The MoD introduced the ban on transactional sex the year after the Sunday Times published allegations that a British soldier stationed in Kenya had murdered Wanjiru and dumped her body in a septic tank.

Njoki described her aunt to openDemocracy as “very cheerful”. “She was a joker, she was funny, hard working,” she added. “She was such a social person. Even now, if she was alive, she is who I would run to for help.”

She warned that: “Nothing seems to have changed since the ban. The only thing that can change is punishing those who are culpable, starting with the murderer of my aunt.”

While Labour defence secretary John Healey met Wanjiru’s family in April this year, little progress has been made on bringing her suspected killer to justice or getting compensation for the family.

“Healey criticised the Conservatives for sitting on their hands; now he is sitting on his hands,” Njoki said. “We feel that he used our family for political gain.”

She believes the UK government could do much more and is now fundraising to travel to the UK later this year. “I want to show people that something is wrong, that nothing is happening in Agnes’ case, that things are still the same,” she said.

“We are asking for compensation but they say they can do nothing until the [Kenyan] criminal investigation is done,” Nikoji added. The case was reopened in 2021, but “no progress is made on that”, she said. “For 13 years we have been waiting, and still you want to keep us waiting.”

Kelvin Kubai, a human rights lawyer in Nairobi, described the inquiry as “very welcome”, but said transactional sex is just one way British soldiers sexually abuse Kenyan women. He represents mothers who say their children have been abandoned by fathers who return to the UK from BATUK, often to their own families.

“Local women are therefore left vulnerable and forced to raise kids on their own after their fathers are discharged from duty in Kenya,” Kubai told openDemocracy. “In the past two years, we have documented 30 of these, mostly consensual, relationships but this is the tip of the iceberg.

“The most overarching challenge is men who sire children and avoid responsibility by taking advantage of absence of policy and mechanism to hold them to account.”

General Sir Roly Walker, Chief of the General Staff confirmed the MoD would be implementing the report’s recommendations in full, including with "new measures to prevent sexual exploitation and abuse. These include increasing the Army’s ability to discharge people for engaging in transactional sex, a new and specific training programme placing an obligation on everyone in the Army to prevent sexual exploitation and abuse, and increasing our oversight and assurance measures to ensure this is being taken as seriously as it warrants." He also acknowledged how the report "sets out a number of areas where we’ve already taken action, which will help tackle sexual exploitation and make Kenyan women safer."

“There is absolutely no place for sexual exploitation and abuse by people in the British Army," Walker said. "It is at complete odds with what it means to be a British soldier. It preys on the vulnerable and benefits those who seek to profit from abuse and exploitation.

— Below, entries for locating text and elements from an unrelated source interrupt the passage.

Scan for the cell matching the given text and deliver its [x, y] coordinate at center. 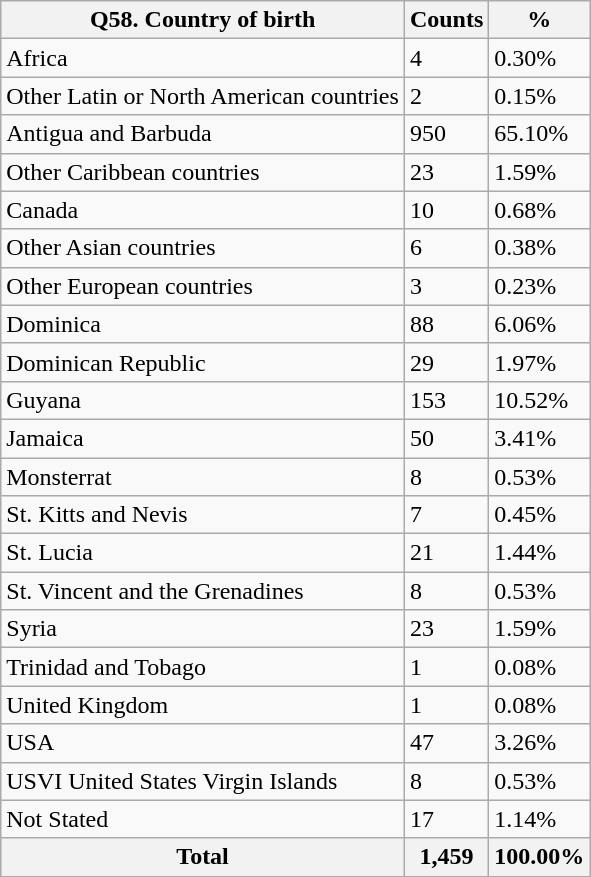
Other Asian countries [203, 248]
1.14% [540, 819]
USVI United States Virgin Islands [203, 781]
153 [446, 400]
65.10% [540, 134]
3.41% [540, 438]
1.44% [540, 553]
4 [446, 58]
0.45% [540, 515]
21 [446, 553]
47 [446, 743]
3 [446, 286]
Syria [203, 629]
0.30% [540, 58]
St. Kitts and Nevis [203, 515]
Jamaica [203, 438]
Africa [203, 58]
Other Latin or North American countries [203, 96]
6.06% [540, 324]
Counts [446, 20]
1.97% [540, 362]
Trinidad and Tobago [203, 667]
88 [446, 324]
17 [446, 819]
Total [203, 857]
Canada [203, 210]
USA [203, 743]
29 [446, 362]
100.00% [540, 857]
Monsterrat [203, 477]
1,459 [446, 857]
0.23% [540, 286]
Not Stated [203, 819]
Other Caribbean countries [203, 172]
Dominican Republic [203, 362]
Dominica [203, 324]
6 [446, 248]
% [540, 20]
Guyana [203, 400]
Q58. Country of birth [203, 20]
3.26% [540, 743]
Other European countries [203, 286]
St. Vincent and the Grenadines [203, 591]
0.38% [540, 248]
Antigua and Barbuda [203, 134]
10 [446, 210]
St. Lucia [203, 553]
0.15% [540, 96]
50 [446, 438]
United Kingdom [203, 705]
10.52% [540, 400]
950 [446, 134]
2 [446, 96]
0.68% [540, 210]
7 [446, 515]
For the text-containing cell, return its midpoint in (x, y) coordinate format. 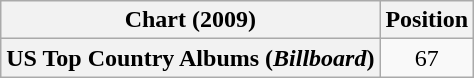
Position (427, 20)
Chart (2009) (190, 20)
US Top Country Albums (Billboard) (190, 58)
67 (427, 58)
Pinpoint the cell where the given text exists, returning its (X, Y) midpoint coordinate. 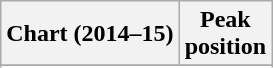
Chart (2014–15) (90, 34)
Peakposition (225, 34)
Output the (X, Y) coordinate of the center of the cell containing the given text.  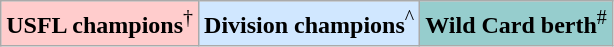
Wild Card berth# (516, 24)
USFL champions† (100, 24)
Division champions^ (310, 24)
Locate the cell with the specified text and output its (x, y) center coordinate. 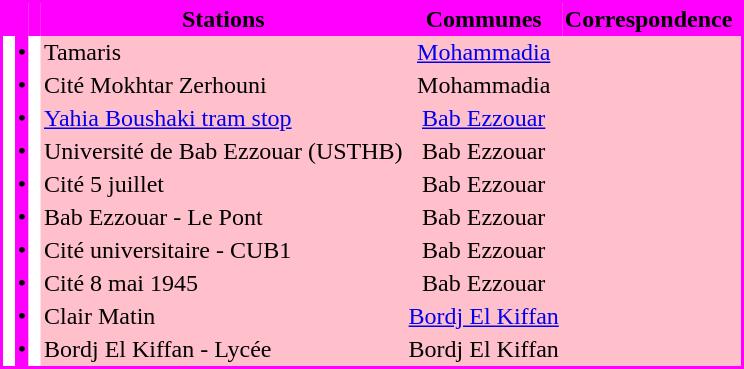
Yahia Boushaki tram stop (224, 118)
Correspondence (649, 20)
Cité Mokhtar Zerhouni (224, 86)
Cité 5 juillet (224, 184)
Clair Matin (224, 316)
Cité 8 mai 1945 (224, 284)
Stations (224, 20)
Bordj El Kiffan - Lycée (224, 350)
Université de Bab Ezzouar (USTHB) (224, 152)
Cité universitaire - CUB1 (224, 250)
Communes (484, 20)
Tamaris (224, 52)
Bab Ezzouar - Le Pont (224, 218)
Return the (X, Y) coordinate for the center point of the cell that contains the specified text.  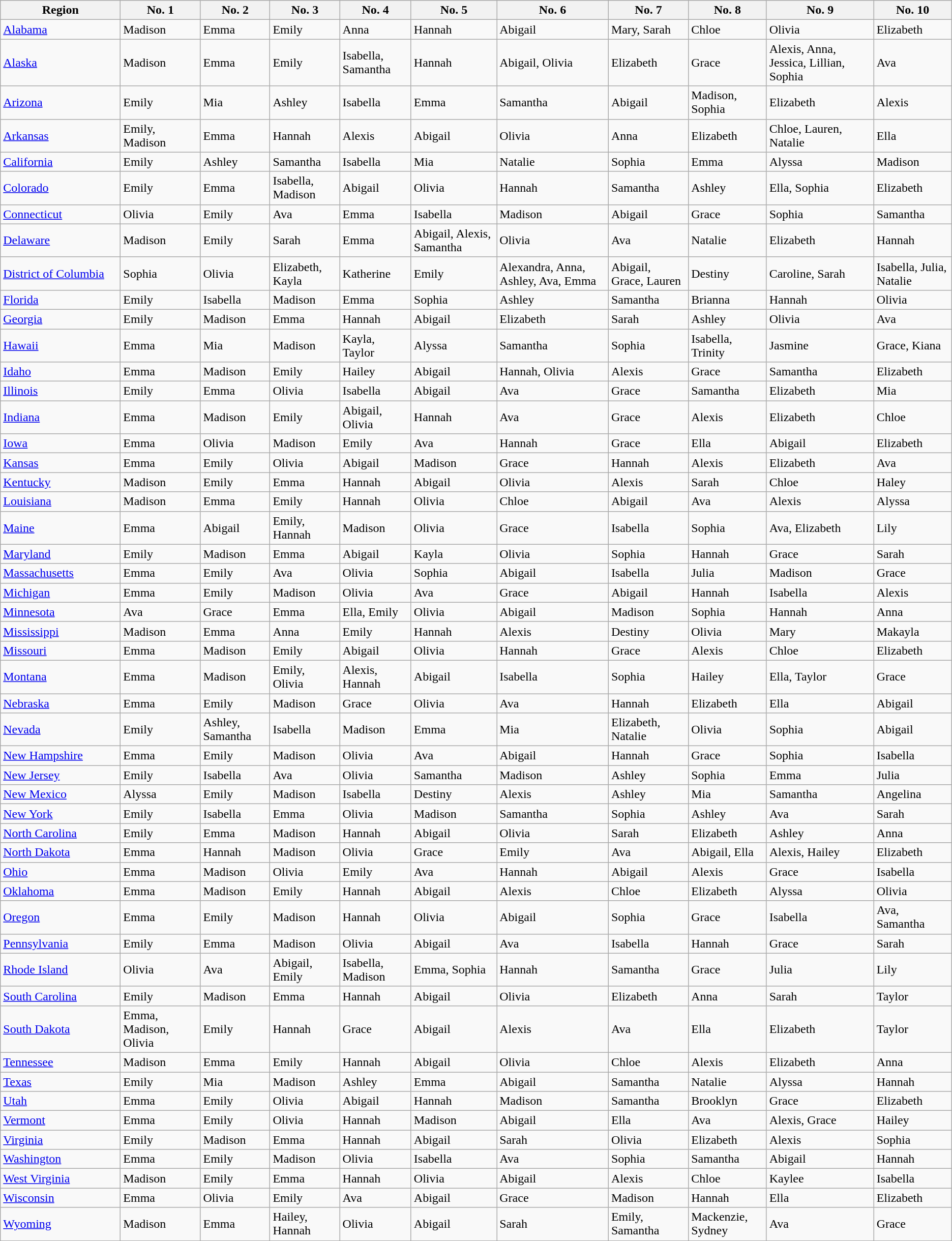
Vermont (61, 1120)
Utah (61, 1101)
Alabama (61, 29)
Texas (61, 1082)
Delaware (61, 240)
Mary, Sarah (648, 29)
Abigail, Ella (727, 852)
No. 3 (305, 10)
Indiana (61, 417)
Emily, Olivia (305, 676)
Hailey, Hannah (305, 1224)
Elizabeth, Kayla (305, 274)
New Jersey (61, 775)
Kansas (61, 463)
Louisiana (61, 501)
Makayla (912, 631)
Alaska (61, 63)
Abigail, Alexis, Samantha (454, 240)
Montana (61, 676)
Emily, Hannah (305, 528)
Florida (61, 300)
Missouri (61, 650)
Emily, Samantha (648, 1224)
Kayla, Taylor (375, 345)
Oklahoma (61, 891)
Hannah, Olivia (553, 372)
Alexandra, Anna, Ashley, Ava, Emma (553, 274)
Ohio (61, 872)
Isabella, Samantha (375, 63)
New Hampshire (61, 756)
No. 7 (648, 10)
Nebraska (61, 703)
New Mexico (61, 794)
Caroline, Sarah (820, 274)
Chloe, Lauren, Natalie (820, 135)
Massachusetts (61, 573)
No. 10 (912, 10)
Brianna (727, 300)
North Dakota (61, 852)
Ella, Taylor (820, 676)
Tennessee (61, 1062)
Brooklyn (727, 1101)
Alexis, Hailey (820, 852)
Illinois (61, 391)
Georgia (61, 319)
Virginia (61, 1140)
No. 2 (235, 10)
Abigail, Grace, Lauren (648, 274)
Madison, Sophia (727, 103)
Alexis, Grace (820, 1120)
Kentucky (61, 482)
Connecticut (61, 214)
Kaylee (820, 1178)
Abigail, Emily (305, 969)
No. 9 (820, 10)
South Dakota (61, 1029)
Ava, Elizabeth (820, 528)
Emily, Madison (161, 135)
Emma, Madison, Olivia (161, 1029)
Mackenzie, Sydney (727, 1224)
Idaho (61, 372)
Maryland (61, 554)
California (61, 162)
Mary (820, 631)
Alexis, Anna, Jessica, Lillian, Sophia (820, 63)
Jasmine (820, 345)
Alexis, Hannah (375, 676)
Ella, Sophia (820, 188)
Angelina (912, 794)
Arizona (61, 103)
Ashley, Samantha (235, 729)
Oregon (61, 917)
Ella, Emily (375, 612)
Emma, Sophia (454, 969)
Kayla (454, 554)
Wyoming (61, 1224)
South Carolina (61, 996)
Ava, Samantha (912, 917)
Haley (912, 482)
Maine (61, 528)
Isabella, Julia, Natalie (912, 274)
Minnesota (61, 612)
Katherine (375, 274)
Colorado (61, 188)
New York (61, 814)
North Carolina (61, 833)
Region (61, 10)
Michigan (61, 592)
Rhode Island (61, 969)
Iowa (61, 443)
Washington (61, 1159)
Hawaii (61, 345)
Nevada (61, 729)
Elizabeth, Natalie (648, 729)
No. 8 (727, 10)
Pennsylvania (61, 943)
No. 5 (454, 10)
No. 1 (161, 10)
No. 6 (553, 10)
District of Columbia (61, 274)
Isabella, Trinity (727, 345)
Arkansas (61, 135)
Grace, Kiana (912, 345)
Wisconsin (61, 1198)
Mississippi (61, 631)
West Virginia (61, 1178)
No. 4 (375, 10)
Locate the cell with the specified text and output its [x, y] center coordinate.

"The findings of the Service Inquiry I commissioned conclude that transactional sex is still happening in Kenya at a low to moderate level. It should not be happening at all.

"We are fully committed to preventing sexual exploitation in any form and will continue to listen, step up, and take action when we need to, including working with the other Services to learn lessons and share best practice across Defence”.